— WORKING DATA —
◇ ◇ ◇ ◇ ◇

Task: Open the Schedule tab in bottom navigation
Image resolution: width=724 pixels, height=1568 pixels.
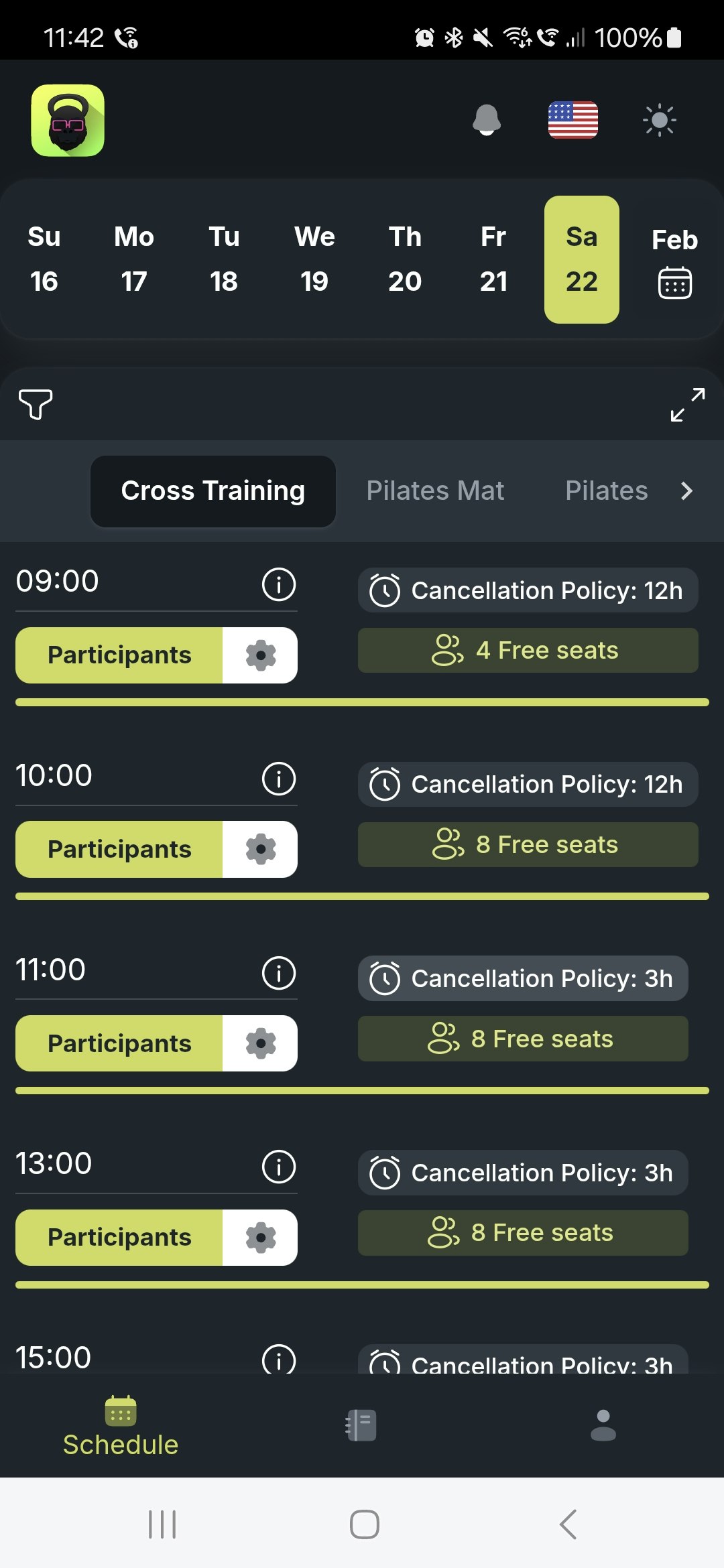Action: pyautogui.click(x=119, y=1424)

◇ ◇ ◇ ◇ ◇

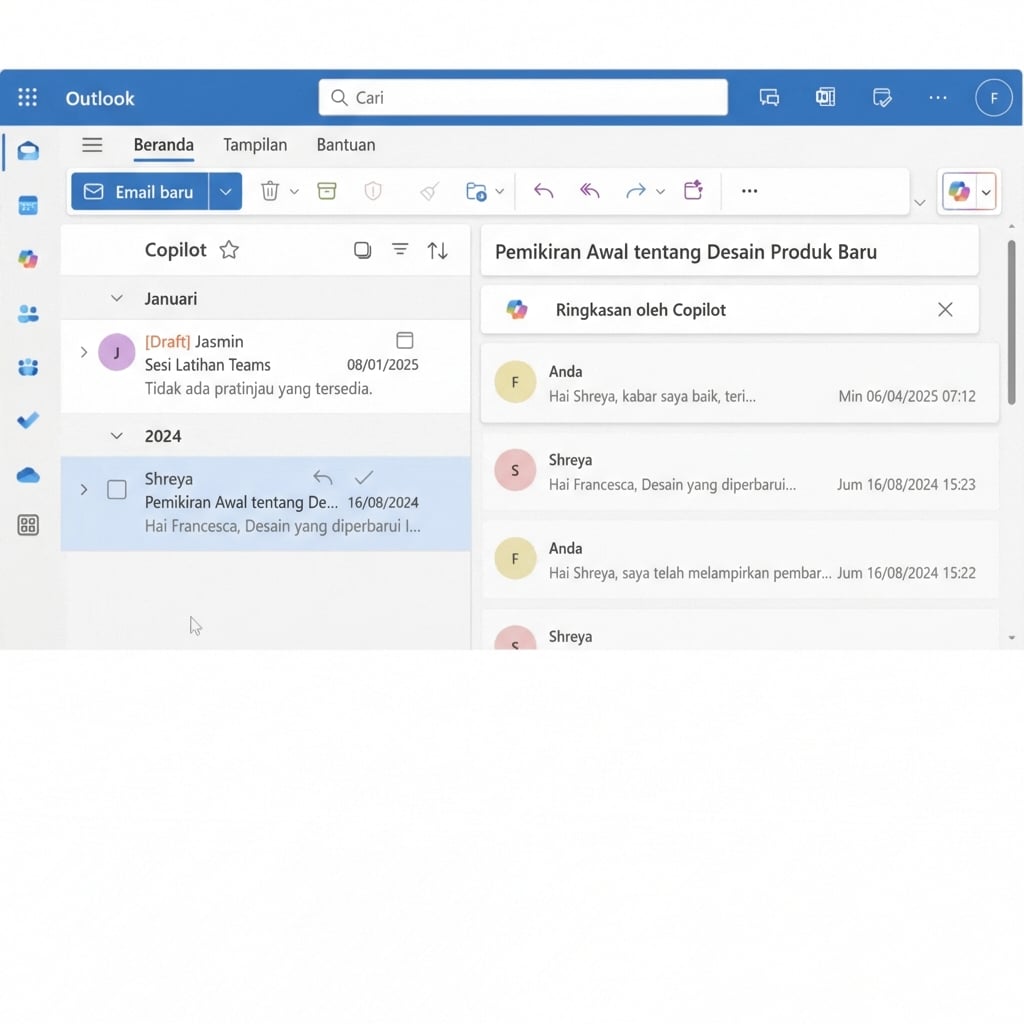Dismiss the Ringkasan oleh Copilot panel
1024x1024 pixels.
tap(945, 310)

◇ ◇ ◇ ◇ ◇

— EXERCISE REQUIREMENTS —
Rewrite the lines starting at the line that contains "Task: Open the" and ending at the line that contains "Action: pyautogui.click(x=119, y=1424)" as a JSON list of strings, one per line, with blank lines left out. Leave the pictures out of the answer.

— RESPONSE TO THIS EXERCISE —
[
  "Task: Open the Schedule tab in bottom navigation",
  "Image resolution: width=724 pixels, height=1568 pixels.",
  "Action: pyautogui.click(x=119, y=1424)"
]